Benefits of a healthy diet plus nutrition guidelines.

It’s important to choose smart, nutrient-dense foods to help you be and feel your best.

  • You are what you eat. Good nutrition won’t eliminate chronic pain but it will reduce the extra stress caused by poor nutrition. Pain increases stress and the need for nutrients may increase when a body is under stress.
  • Convenient foods combined with low activity can lead to weight gain. Increased weight leads to increased mechanical stresses and increased pain.
  • Certain foods can make pain better or worse. Keep a food diary. You may have triggers that are individual to you

Nutrition guidelines

Follow the recommended guidelines in the Canada’s Food Guide for a healthy balanced diet that includes all the vitamins, minerals and other nutrients for vitality and health.

Contact a dietitian

If you have any questions about healthy eating, food, or nutrition, call 8-1-1 to speak to a registered dietitian.

Supplements

Vitamin D is important for building strong bones. The recommended dosage is 600 IU per day. This is especially important if you take opioids for pain as they can affect your hormones and lower your body's ability to effectively build bone.

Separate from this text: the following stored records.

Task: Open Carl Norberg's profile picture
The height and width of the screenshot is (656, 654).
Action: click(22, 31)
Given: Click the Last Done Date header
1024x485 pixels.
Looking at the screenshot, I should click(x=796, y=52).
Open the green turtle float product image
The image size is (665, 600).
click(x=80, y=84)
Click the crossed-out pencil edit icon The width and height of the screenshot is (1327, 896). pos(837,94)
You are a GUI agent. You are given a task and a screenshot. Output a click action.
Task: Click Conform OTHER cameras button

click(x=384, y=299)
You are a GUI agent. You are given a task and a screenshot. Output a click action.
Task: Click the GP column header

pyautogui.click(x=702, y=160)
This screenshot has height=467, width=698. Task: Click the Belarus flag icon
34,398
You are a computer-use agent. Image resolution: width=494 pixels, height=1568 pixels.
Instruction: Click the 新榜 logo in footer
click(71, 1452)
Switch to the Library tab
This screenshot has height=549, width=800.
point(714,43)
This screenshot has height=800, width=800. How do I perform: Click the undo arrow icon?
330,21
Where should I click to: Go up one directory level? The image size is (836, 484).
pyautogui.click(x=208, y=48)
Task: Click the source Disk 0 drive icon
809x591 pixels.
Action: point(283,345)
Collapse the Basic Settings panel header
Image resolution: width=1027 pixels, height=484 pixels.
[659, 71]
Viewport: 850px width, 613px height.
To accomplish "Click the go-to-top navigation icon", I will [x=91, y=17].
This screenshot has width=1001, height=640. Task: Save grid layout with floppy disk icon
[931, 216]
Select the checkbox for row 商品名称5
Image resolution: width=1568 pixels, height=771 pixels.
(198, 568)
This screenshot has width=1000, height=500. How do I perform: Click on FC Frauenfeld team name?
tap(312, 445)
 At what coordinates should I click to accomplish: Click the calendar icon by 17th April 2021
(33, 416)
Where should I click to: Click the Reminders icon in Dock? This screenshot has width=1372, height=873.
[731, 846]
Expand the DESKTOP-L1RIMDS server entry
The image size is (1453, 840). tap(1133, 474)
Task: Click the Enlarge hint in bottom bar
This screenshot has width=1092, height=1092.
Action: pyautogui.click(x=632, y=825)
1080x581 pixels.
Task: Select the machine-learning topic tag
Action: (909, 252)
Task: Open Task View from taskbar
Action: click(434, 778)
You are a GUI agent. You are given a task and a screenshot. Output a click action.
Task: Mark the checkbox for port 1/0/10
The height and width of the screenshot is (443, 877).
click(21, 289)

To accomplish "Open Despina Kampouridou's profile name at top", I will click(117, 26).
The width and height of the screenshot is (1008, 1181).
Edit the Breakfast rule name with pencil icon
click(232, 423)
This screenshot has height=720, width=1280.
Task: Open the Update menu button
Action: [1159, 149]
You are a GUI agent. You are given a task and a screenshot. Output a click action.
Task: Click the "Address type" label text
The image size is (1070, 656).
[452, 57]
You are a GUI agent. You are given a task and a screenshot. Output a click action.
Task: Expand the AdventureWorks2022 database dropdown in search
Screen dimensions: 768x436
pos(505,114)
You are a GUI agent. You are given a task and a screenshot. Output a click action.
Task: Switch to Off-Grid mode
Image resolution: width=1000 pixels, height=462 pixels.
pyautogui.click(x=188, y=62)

Calcium is also important for maintaining good bone density. If you are on opioids, you may consider taking at least one calcium tablet containing 500 mg of elemental calcium per day. It is recommended to combine it with magnesium as it counteracts the constipating effect of the calcium.

Omega-3 fatty acids have shown to relieve pain, particularly reducing the use of anti-inflammatory drugs among people with rheumatoid arthritis. Canada’s Food Guide recommends two servings of fish per week. Char, herring, mackerel, rainbow trout, salmon and sardines have very high amounts of omega-3 fats. Talk to you doctor if additional supplement of omega-3 can help improve your pain.

Magnesium is necessary to relax smooth muscles and plays an important function in blocking pain transmitting receptors.